Há os políticos que ainda possuem discursos significativos para a construção coletiva da sociedade, e não para o engajamento das redes sociais.

O problema é que a maioria destes foi tentando e não conseguindo reeleição ao longo dos últimos anos.

Sequência

Em 2018 a queda de qualidade já foi grande, com a entrada forte dos “moralistas de conveniência”, empurrados pela onda da operação Lava Jato.

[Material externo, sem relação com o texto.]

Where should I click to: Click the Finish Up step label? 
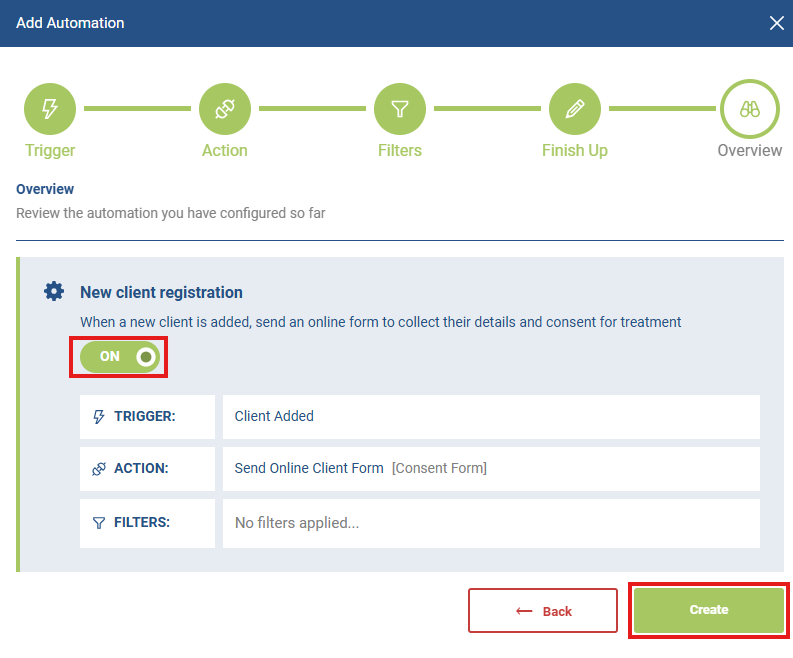(575, 150)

Muitos deles começaram a ser chamados de “caçadores de pokemon” em Brasília, porque ignoravam a tribuna e preferiam ficar gravando vídeos no celular enquanto andavam pelos corredores do Congresso.

Mas eles ainda dividiram espaço com parlamentares de qualidade. Foi em 2022, que isso acabou de vez.

Guerra

A eleição passada, em que os bolsonaristas mais ganharam espaço nos legislativos e os petistas acompanharam devido ao maniqueísmo do período, foi também o momento em que políticos mais centrados, comprometidos com a coerência de seus discursos, acabaram sendo excluídos, tragados pela polarização entre Lula e Bolsonaro. Uma das consequências desse clima radicalizado é o sentimento de que toda moderação deve ser condenada como ingênua.

Paladares acostumados ao excesso de pimenta perdem a sensibilidade para o verdadeiro sabor das coisas. 

O clima político era o de que dois grupos estavam em guerra e qualquer discurso equilibrado seria insensato. Muitos bons políticos pernambucanos, inclusive, não eleitos em 2022, foram vítimas dessa maluquice.

A realidade é que, quando a sensatez se torna um defeito, triunfam os cretinos. É o que ocorre com o Brasil.